Christians should be a bit nuts. We should be people who talk to ourselves on a regular basis. Why do I think so? Because the Bible tells me. So there.
In Psalm 42, the author talks to himself over and over again. What makes him do that? Is he crazy? Maybe not. The psalmist in verses 1-4 thirsts for God like a deer thirsts for cool waters. Whatever he is going through has brought him to the point where his tears have been his food and drink. He is in a dark place, spiritually. What’s worse is he can remember the mountain top. He can remember when he was close to God and life was going well. Now he is in a place of despair and emptiness.
So what does he do? He talks to himself. To you and I that may seem crazy, but in actuality what he is doing is perfectly sensible. He hears the voice of darkness and despair screaming in his ear that he is alone, that God has forsaken him. He could simply submit to those voices, or he could talk back to himself and remind himself of the truth.

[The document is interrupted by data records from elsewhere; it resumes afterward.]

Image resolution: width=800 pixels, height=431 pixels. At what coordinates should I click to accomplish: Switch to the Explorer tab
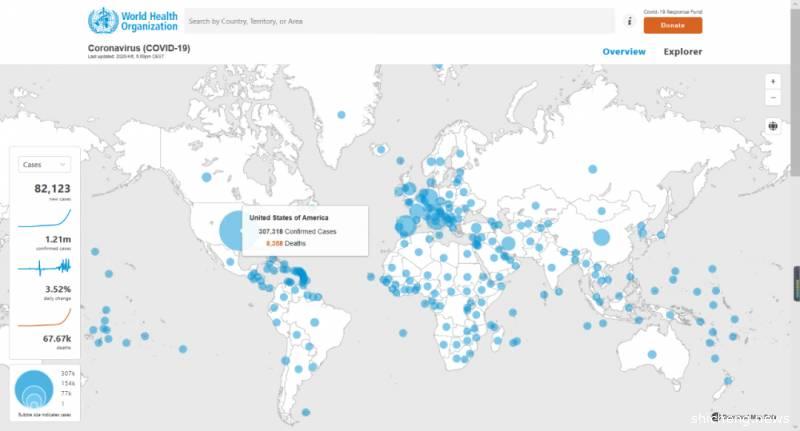point(683,52)

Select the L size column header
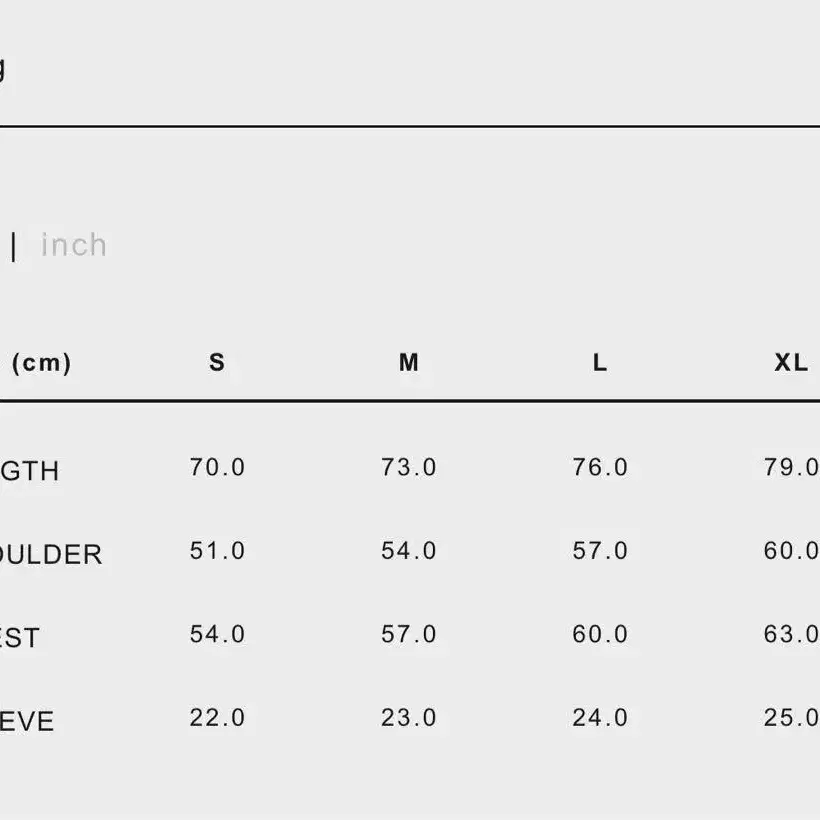click(x=600, y=362)
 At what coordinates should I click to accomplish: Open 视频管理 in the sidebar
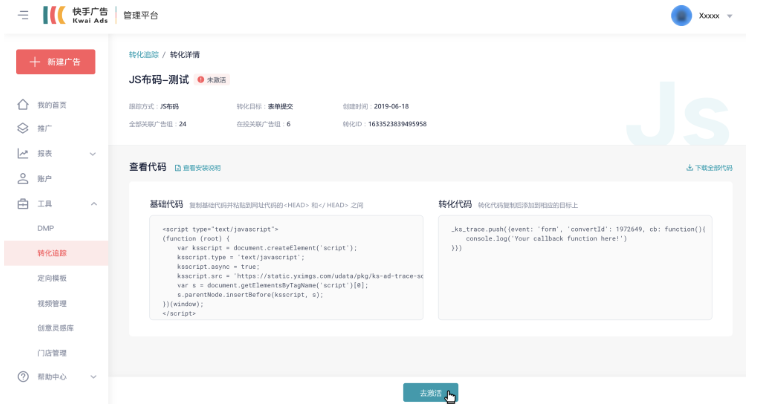[x=52, y=303]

“Why are you cast down, O my soul, and why are you in turmoil within me? Hope in God; for I shall again praise him, my salvation and my God,” (Psalm 42:5-6).
The author begins talking to himself like a crazy person. But unlike a crazy person, he is speaking sense and truth to himself. Instead of being guided by his own emotions and fears, he reminds himself of truth. He says, “Hope in God. One day I will praise him for his deliverance and help.” The word “hope” could also be translated “wait” because the idea is not blind hoping God will show up, but a faithful expectation. It’s like waiting for payday when the bills are due. You are not hoping the check will arrive, you know the money is coming, it’s just a matter of getting to Friday to receive it.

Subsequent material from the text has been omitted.